Extracted data entries
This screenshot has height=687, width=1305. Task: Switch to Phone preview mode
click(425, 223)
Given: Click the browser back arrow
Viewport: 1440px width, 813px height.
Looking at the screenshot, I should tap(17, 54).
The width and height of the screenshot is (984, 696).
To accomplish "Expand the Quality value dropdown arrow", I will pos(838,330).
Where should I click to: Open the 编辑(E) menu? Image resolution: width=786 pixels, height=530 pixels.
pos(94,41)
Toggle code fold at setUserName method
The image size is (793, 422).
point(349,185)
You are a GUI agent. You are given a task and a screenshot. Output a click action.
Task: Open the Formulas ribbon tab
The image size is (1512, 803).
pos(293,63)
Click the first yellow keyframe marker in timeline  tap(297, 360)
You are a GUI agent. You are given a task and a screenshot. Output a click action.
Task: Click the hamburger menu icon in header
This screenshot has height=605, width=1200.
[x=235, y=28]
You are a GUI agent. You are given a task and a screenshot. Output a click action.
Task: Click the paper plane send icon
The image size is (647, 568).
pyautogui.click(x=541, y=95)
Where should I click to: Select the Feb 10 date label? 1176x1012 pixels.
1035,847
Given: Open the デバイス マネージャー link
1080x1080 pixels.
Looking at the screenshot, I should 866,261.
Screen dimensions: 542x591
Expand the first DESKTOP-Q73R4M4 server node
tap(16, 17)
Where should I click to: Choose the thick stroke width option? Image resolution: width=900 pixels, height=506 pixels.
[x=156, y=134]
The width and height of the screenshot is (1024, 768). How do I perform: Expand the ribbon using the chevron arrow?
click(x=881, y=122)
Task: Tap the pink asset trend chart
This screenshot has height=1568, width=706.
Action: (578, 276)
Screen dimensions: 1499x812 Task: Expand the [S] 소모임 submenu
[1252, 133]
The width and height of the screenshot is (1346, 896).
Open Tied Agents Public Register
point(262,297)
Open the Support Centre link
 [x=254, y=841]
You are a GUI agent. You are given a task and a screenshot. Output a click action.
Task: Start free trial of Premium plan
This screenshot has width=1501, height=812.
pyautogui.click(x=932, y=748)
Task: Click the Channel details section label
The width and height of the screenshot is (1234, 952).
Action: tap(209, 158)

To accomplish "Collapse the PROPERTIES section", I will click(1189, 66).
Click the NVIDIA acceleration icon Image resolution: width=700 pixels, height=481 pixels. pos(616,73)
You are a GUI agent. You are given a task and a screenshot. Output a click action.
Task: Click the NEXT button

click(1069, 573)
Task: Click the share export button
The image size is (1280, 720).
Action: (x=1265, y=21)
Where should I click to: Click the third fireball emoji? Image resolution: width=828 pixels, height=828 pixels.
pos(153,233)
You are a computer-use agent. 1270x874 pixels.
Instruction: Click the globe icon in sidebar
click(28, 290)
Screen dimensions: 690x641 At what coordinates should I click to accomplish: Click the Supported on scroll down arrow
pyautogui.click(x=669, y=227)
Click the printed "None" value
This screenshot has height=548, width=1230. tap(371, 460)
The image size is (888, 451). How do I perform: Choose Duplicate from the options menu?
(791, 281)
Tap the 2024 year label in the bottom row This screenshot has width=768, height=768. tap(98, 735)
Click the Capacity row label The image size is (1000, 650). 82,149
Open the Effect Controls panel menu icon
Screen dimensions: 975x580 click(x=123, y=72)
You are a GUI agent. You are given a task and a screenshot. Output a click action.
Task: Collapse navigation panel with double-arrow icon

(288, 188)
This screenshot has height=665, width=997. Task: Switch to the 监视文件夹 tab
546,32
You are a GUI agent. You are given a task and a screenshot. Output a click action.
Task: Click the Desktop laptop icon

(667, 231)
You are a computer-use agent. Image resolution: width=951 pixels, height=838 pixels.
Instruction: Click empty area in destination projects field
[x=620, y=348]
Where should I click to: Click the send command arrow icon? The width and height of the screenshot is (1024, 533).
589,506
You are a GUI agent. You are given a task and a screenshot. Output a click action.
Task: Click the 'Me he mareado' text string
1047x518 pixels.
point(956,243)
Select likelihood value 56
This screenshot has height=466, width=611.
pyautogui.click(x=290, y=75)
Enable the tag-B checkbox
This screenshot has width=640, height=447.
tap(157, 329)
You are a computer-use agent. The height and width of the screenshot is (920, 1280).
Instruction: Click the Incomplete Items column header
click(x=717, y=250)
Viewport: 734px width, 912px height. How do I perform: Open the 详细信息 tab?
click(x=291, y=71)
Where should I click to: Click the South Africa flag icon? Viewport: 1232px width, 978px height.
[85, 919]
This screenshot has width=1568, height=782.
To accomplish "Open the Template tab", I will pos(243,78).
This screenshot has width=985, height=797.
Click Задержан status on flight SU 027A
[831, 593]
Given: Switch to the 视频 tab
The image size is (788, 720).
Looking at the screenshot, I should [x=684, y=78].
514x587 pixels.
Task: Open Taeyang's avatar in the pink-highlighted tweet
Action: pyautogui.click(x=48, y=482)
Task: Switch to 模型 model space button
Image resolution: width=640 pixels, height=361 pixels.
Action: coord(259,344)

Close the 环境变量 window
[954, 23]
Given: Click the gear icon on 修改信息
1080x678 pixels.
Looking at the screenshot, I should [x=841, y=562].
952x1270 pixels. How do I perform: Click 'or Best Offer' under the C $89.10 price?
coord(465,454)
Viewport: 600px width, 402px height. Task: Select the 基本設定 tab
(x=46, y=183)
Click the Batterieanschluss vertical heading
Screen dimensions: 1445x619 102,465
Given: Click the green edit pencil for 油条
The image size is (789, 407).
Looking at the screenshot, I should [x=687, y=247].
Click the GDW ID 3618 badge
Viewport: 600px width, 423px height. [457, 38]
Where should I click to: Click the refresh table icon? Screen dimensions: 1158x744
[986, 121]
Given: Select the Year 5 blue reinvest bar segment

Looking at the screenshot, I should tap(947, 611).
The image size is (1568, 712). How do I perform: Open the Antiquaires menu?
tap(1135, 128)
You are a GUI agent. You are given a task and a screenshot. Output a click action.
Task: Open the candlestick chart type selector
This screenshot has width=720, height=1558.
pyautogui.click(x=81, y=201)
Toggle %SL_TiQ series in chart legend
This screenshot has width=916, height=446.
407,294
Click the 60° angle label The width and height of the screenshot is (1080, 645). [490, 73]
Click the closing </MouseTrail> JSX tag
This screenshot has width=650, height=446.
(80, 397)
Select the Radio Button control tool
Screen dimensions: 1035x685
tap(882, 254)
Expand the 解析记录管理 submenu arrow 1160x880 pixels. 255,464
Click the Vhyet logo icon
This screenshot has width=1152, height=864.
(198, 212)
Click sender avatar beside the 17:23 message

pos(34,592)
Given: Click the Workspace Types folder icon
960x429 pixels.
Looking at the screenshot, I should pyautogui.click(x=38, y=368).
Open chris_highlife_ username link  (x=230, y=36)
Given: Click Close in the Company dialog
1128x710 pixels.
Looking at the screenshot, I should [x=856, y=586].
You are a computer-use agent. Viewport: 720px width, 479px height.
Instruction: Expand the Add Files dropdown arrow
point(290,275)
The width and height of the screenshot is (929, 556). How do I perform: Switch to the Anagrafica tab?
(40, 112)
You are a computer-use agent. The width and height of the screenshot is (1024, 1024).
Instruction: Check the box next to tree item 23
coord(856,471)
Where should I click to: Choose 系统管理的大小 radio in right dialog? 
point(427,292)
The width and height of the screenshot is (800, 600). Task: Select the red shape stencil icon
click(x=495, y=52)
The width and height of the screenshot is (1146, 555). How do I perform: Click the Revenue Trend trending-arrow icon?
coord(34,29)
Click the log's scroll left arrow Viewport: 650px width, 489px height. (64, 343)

▸ **What you are asked to do**: All that should appear in the response is the run of lines from the first line of the entries through the line containing "Task: Click the paper plane send icon", copied exactly.

▸ **Result for this task**:
This screenshot has height=687, width=1305. Task: Switch to Phone preview mode
click(425, 223)
Given: Click the browser back arrow
Viewport: 1440px width, 813px height.
Looking at the screenshot, I should tap(17, 54).
The width and height of the screenshot is (984, 696).
To accomplish "Expand the Quality value dropdown arrow", I will pos(838,330).
Where should I click to: Open the 编辑(E) menu? Image resolution: width=786 pixels, height=530 pixels.
pos(94,41)
Toggle code fold at setUserName method
The image size is (793, 422).
point(349,185)
You are a GUI agent. You are given a task and a screenshot. Output a click action.
Task: Open the Formulas ribbon tab
The image size is (1512, 803).
pos(293,63)
Click the first yellow keyframe marker in timeline  tap(297, 360)
You are a GUI agent. You are given a task and a screenshot. Output a click action.
Task: Click the hamburger menu icon in header
This screenshot has height=605, width=1200.
[x=235, y=28]
You are a GUI agent. You are given a task and a screenshot. Output a click action.
Task: Click the paper plane send icon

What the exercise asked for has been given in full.